Le 6 mai dernier, la cour d'appel a renversé la décision d'août qui la plaçait hors de cause, suivant les recommandations du Parquet national antiterroriste (Pnat) ainsi que des parties civiles. Ce retournement marque une intensification de l'affaire, relançant les investigations sur son implication potentielle dans les événements tragiques qui ont conduit à la mort de près de 800 000 personnes, selon les estimations de l'ONU.
L'avocat d'Agathe Habyarimana, Philippe Meilhac, a exprimé ses réserves : « au-delà des coûts, ce processus prolongerait une procédure déjà trop longue », soulignant que l'instruction dure depuis près de 20 ans.
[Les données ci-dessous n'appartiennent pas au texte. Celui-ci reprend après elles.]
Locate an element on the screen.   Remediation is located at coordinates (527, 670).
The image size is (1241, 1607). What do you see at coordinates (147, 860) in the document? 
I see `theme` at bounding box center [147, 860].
Il a également précisé que si la situation le nécessitait, Agathe pourrait également saisir la Cour européenne des droits de l'Homme.
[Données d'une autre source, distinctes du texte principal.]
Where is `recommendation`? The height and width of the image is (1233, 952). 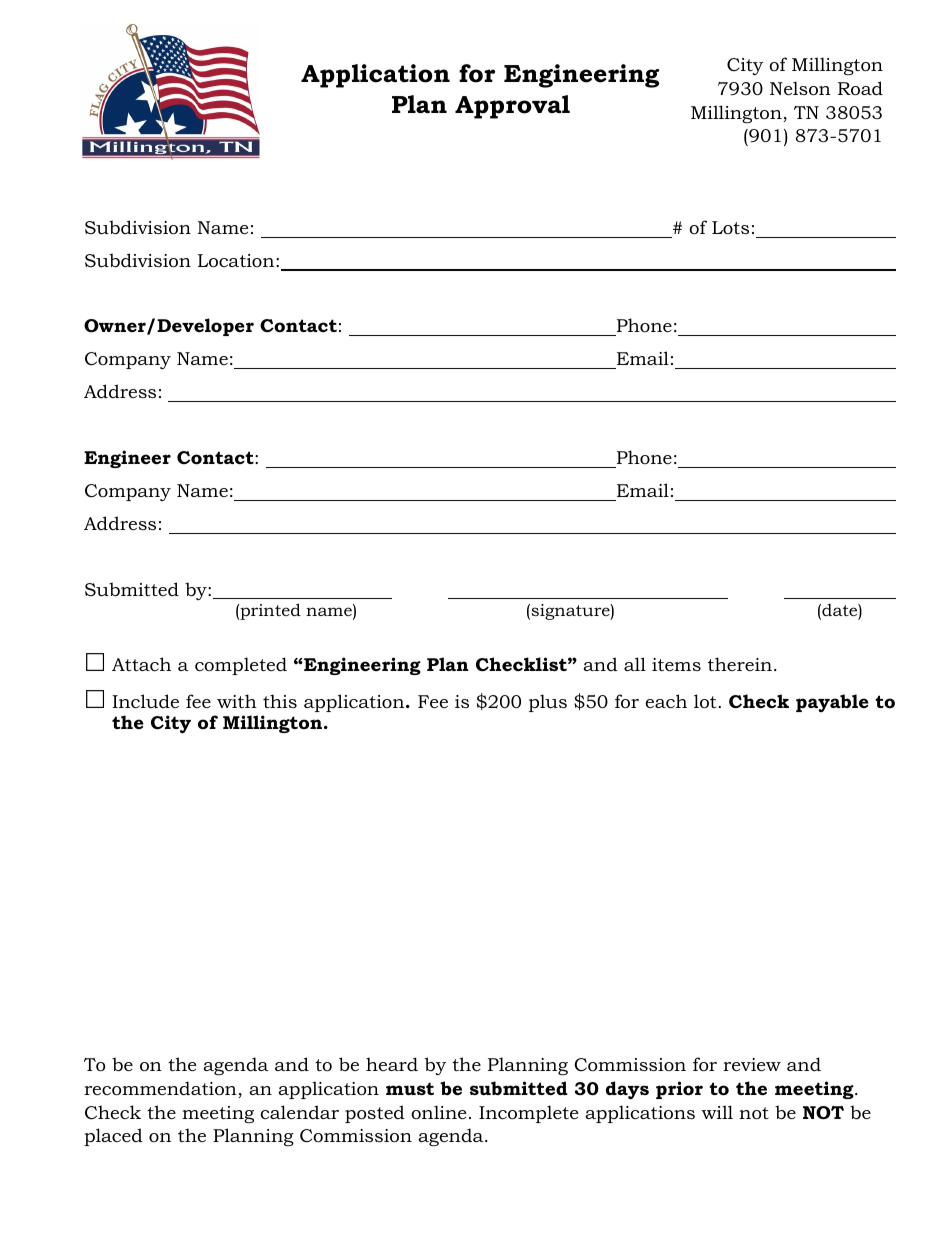 recommendation is located at coordinates (161, 1089).
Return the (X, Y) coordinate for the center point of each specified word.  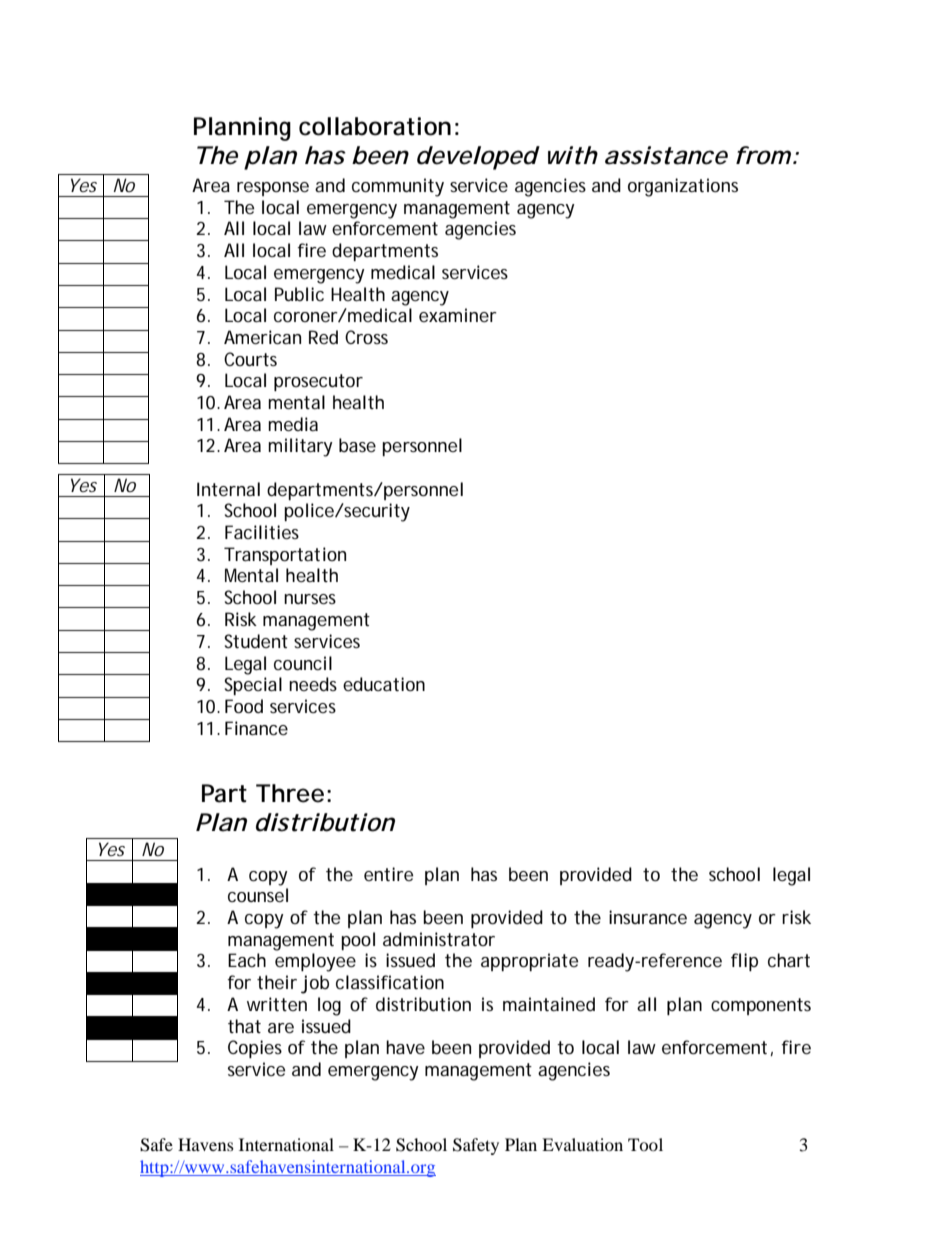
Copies (255, 1049)
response (273, 189)
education (384, 684)
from (763, 155)
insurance (648, 917)
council (303, 663)
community (398, 187)
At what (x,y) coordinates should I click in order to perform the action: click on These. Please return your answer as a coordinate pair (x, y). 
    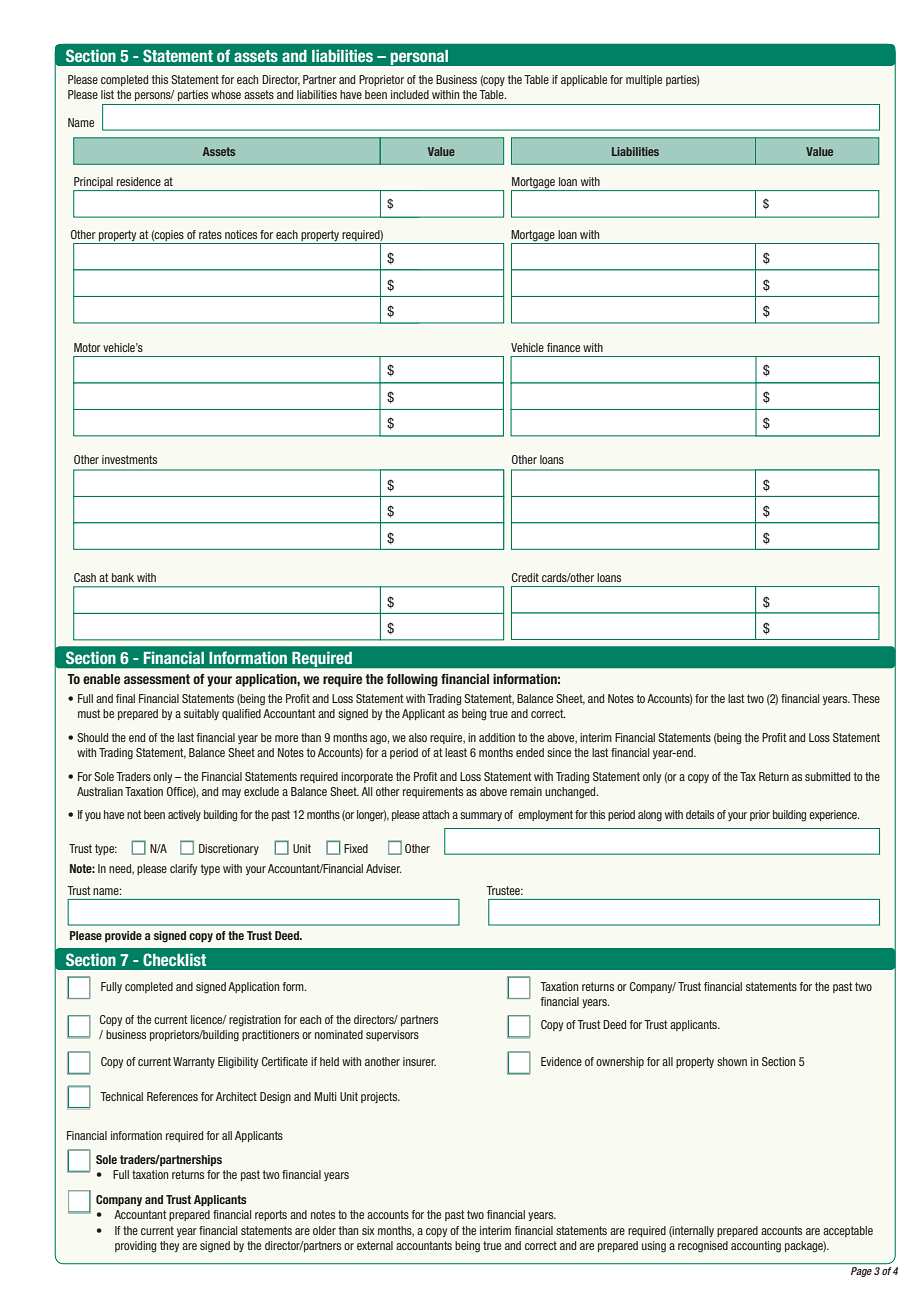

Un parcours juridique complexe
Cette femme de 83 ans, veuve du président hutu Juvénal Habyarimana, dont l'assassinat le 6 avril 1994 a précipité le génocide, estime que son statut de témoin assisté depuis 2016 témoigne d'un manque de preuves suffisamment robustes pour une mise en examen. Selon Meilhac, « elle se considère comme une mère au foyer, sans lien avec la sphère politique ».
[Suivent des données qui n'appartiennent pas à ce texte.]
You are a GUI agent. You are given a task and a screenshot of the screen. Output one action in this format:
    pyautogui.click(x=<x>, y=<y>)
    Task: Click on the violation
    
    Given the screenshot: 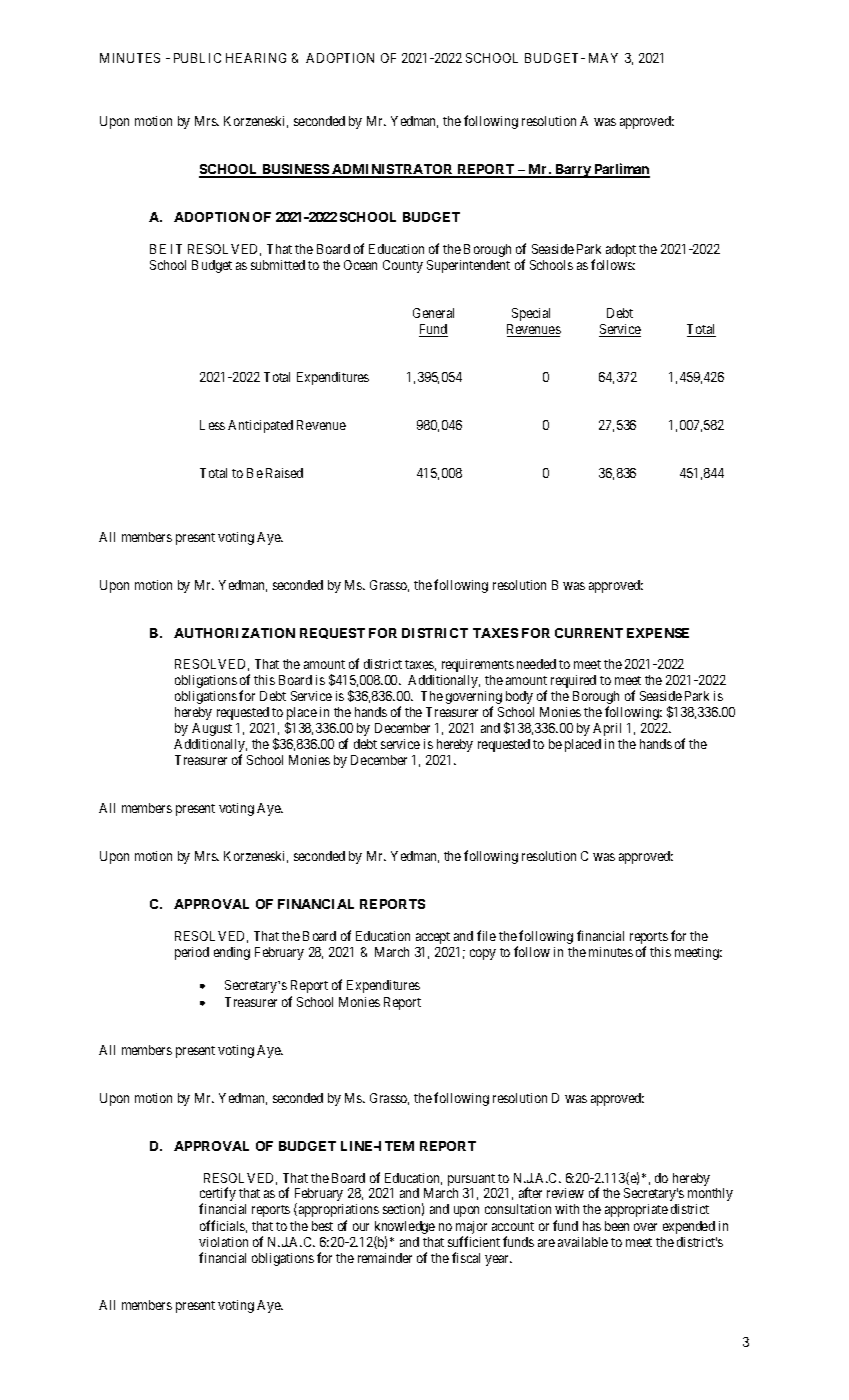 What is the action you would take?
    pyautogui.click(x=223, y=1242)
Les accusations qui entourent son nom ont émergé suite à une plainte déposée par le Collectif des parties civiles pour le Rwanda (CPCR), qui a lancé une information judiciaire contre elle pour complicité de génocide et crimes contre l'humanité. Les quatre groupes de parties civiles soutiennent qu'elle faisait partie de l'« Akazu », un cercle restreint de personnes ayant orchestré le génocide.
Perspectives et enjeux judiciaires
La réaction à ce revirement a été vive. Me Rachel Lindon, avocate représentant Ibuka France, a souligné que ce pourvoi en cassation est « voué à l'échec », affirmant que la chambre de l'instruction a étayé son jugement de manière claire et pertinente. Pour elle, il est évident que la procédure mènera inéluctablement à la mise en examen d'Agathe Habyarimana.
En revanche, l'avocat de l'ex-première dame interprète la poursuite des investigations comme un stratagème dilatoire, visant à apaiser les pressions politiques tant en France qu'au Rwanda. Alain Gauthier, président du CPCR, a fait écho à cette inquiétude, en ajoutant que ce pourvoi ne semble pas présenter de motifs solides pour la cassation.
Enfin, le dossier d'Agathe Habyarimana est loin d'être clos, et les implications historiques et légales continuent d'alimenter les débats. La complexité de cette affaire au travers des années pose des questions fondamentales autour de la justice et de la mémoire du génocide.